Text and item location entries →
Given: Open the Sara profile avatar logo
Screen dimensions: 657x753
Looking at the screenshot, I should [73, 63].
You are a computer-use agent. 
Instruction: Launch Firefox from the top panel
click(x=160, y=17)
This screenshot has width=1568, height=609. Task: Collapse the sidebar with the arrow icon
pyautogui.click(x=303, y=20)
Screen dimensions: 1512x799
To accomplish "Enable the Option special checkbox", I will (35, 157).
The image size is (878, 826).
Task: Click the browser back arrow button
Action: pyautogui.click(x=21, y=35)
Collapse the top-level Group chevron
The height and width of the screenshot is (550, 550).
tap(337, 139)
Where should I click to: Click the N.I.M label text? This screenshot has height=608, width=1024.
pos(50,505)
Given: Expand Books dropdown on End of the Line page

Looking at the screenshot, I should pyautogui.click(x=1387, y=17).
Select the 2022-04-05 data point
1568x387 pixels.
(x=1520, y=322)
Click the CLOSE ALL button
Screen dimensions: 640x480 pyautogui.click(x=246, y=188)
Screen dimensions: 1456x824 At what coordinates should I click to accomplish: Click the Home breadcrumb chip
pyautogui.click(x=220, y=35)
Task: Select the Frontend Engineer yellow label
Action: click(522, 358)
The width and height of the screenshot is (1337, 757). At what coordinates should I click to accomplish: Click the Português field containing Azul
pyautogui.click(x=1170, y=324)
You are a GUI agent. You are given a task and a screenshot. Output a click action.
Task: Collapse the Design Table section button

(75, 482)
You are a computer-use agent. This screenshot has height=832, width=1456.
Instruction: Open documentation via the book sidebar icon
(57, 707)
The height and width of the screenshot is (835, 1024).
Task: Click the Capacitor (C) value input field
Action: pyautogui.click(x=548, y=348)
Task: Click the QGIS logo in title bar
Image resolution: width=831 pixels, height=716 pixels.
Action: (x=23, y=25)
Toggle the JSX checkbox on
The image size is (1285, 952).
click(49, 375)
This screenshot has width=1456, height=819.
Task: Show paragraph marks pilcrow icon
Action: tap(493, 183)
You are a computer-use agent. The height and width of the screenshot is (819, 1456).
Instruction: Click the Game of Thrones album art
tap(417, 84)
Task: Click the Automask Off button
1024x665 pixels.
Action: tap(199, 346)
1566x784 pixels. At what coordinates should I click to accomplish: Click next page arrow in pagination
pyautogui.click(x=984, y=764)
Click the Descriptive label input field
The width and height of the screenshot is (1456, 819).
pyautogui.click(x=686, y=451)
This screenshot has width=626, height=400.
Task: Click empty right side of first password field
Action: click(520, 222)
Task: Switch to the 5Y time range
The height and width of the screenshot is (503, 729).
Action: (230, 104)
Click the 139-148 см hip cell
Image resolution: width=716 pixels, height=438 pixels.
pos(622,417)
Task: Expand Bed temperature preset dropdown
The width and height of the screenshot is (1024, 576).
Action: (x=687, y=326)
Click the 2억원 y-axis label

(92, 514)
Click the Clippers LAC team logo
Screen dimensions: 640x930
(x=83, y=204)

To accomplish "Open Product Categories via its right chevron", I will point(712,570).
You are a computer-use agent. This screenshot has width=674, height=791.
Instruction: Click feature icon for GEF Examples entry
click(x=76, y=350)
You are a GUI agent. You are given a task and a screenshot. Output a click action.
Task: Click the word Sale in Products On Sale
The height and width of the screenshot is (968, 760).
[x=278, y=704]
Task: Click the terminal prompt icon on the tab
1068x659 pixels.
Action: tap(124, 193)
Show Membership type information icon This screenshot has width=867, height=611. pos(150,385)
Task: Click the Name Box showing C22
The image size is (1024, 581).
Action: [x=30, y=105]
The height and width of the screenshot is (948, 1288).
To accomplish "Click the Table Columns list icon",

THE REQUEST →
Extract all of the rows above and reproduce each line verbatim.

EXERCISE RESPONSE →
Given: Open the Sara profile avatar logo
Screen dimensions: 657x753
Looking at the screenshot, I should [73, 63].
You are a computer-use agent. 
Instruction: Launch Firefox from the top panel
click(x=160, y=17)
This screenshot has width=1568, height=609. Task: Collapse the sidebar with the arrow icon
pyautogui.click(x=303, y=20)
Screen dimensions: 1512x799
To accomplish "Enable the Option special checkbox", I will (35, 157).
The image size is (878, 826).
Task: Click the browser back arrow button
Action: pyautogui.click(x=21, y=35)
Collapse the top-level Group chevron
The height and width of the screenshot is (550, 550).
tap(337, 139)
Where should I click to: Click the N.I.M label text? This screenshot has height=608, width=1024.
pos(50,505)
Given: Expand Books dropdown on End of the Line page

Looking at the screenshot, I should pyautogui.click(x=1387, y=17).
Select the 2022-04-05 data point
1568x387 pixels.
(x=1520, y=322)
Click the CLOSE ALL button
Screen dimensions: 640x480 pyautogui.click(x=246, y=188)
Screen dimensions: 1456x824 At what coordinates should I click to accomplish: Click the Home breadcrumb chip
pyautogui.click(x=220, y=35)
Task: Select the Frontend Engineer yellow label
Action: click(522, 358)
The width and height of the screenshot is (1337, 757). At what coordinates should I click to accomplish: Click the Português field containing Azul
pyautogui.click(x=1170, y=324)
You are a GUI agent. You are given a task and a screenshot. Output a click action.
Task: Collapse the Design Table section button

(75, 482)
You are a computer-use agent. This screenshot has height=832, width=1456.
Instruction: Open documentation via the book sidebar icon
(57, 707)
The height and width of the screenshot is (835, 1024).
Task: Click the Capacitor (C) value input field
Action: pyautogui.click(x=548, y=348)
Task: Click the QGIS logo in title bar
Image resolution: width=831 pixels, height=716 pixels.
Action: (x=23, y=25)
Toggle the JSX checkbox on
The image size is (1285, 952).
click(49, 375)
This screenshot has width=1456, height=819.
Task: Show paragraph marks pilcrow icon
Action: tap(493, 183)
You are a computer-use agent. The height and width of the screenshot is (819, 1456).
Instruction: Click the Game of Thrones album art
tap(417, 84)
Task: Click the Automask Off button
1024x665 pixels.
Action: tap(199, 346)
1566x784 pixels. At what coordinates should I click to accomplish: Click next page arrow in pagination
pyautogui.click(x=984, y=764)
Click the Descriptive label input field
The width and height of the screenshot is (1456, 819).
pyautogui.click(x=686, y=451)
This screenshot has width=626, height=400.
Task: Click empty right side of first password field
Action: click(520, 222)
Task: Switch to the 5Y time range
The height and width of the screenshot is (503, 729).
Action: (230, 104)
Click the 139-148 см hip cell
Image resolution: width=716 pixels, height=438 pixels.
pos(622,417)
Task: Expand Bed temperature preset dropdown
The width and height of the screenshot is (1024, 576).
Action: (x=687, y=326)
Click the 2억원 y-axis label

(92, 514)
Click the Clippers LAC team logo
Screen dimensions: 640x930
(x=83, y=204)

To accomplish "Open Product Categories via its right chevron", I will point(712,570).
You are a computer-use agent. This screenshot has width=674, height=791.
Instruction: Click feature icon for GEF Examples entry
click(x=76, y=350)
You are a GUI agent. You are given a task and a screenshot. Output a click action.
Task: Click the word Sale in Products On Sale
The height and width of the screenshot is (968, 760).
[x=278, y=704]
Task: Click the terminal prompt icon on the tab
1068x659 pixels.
Action: tap(124, 193)
Show Membership type information icon This screenshot has width=867, height=611. pos(150,385)
Task: Click the Name Box showing C22
The image size is (1024, 581).
Action: [x=30, y=105]
The height and width of the screenshot is (948, 1288).
To accomplish "Click the Table Columns list icon",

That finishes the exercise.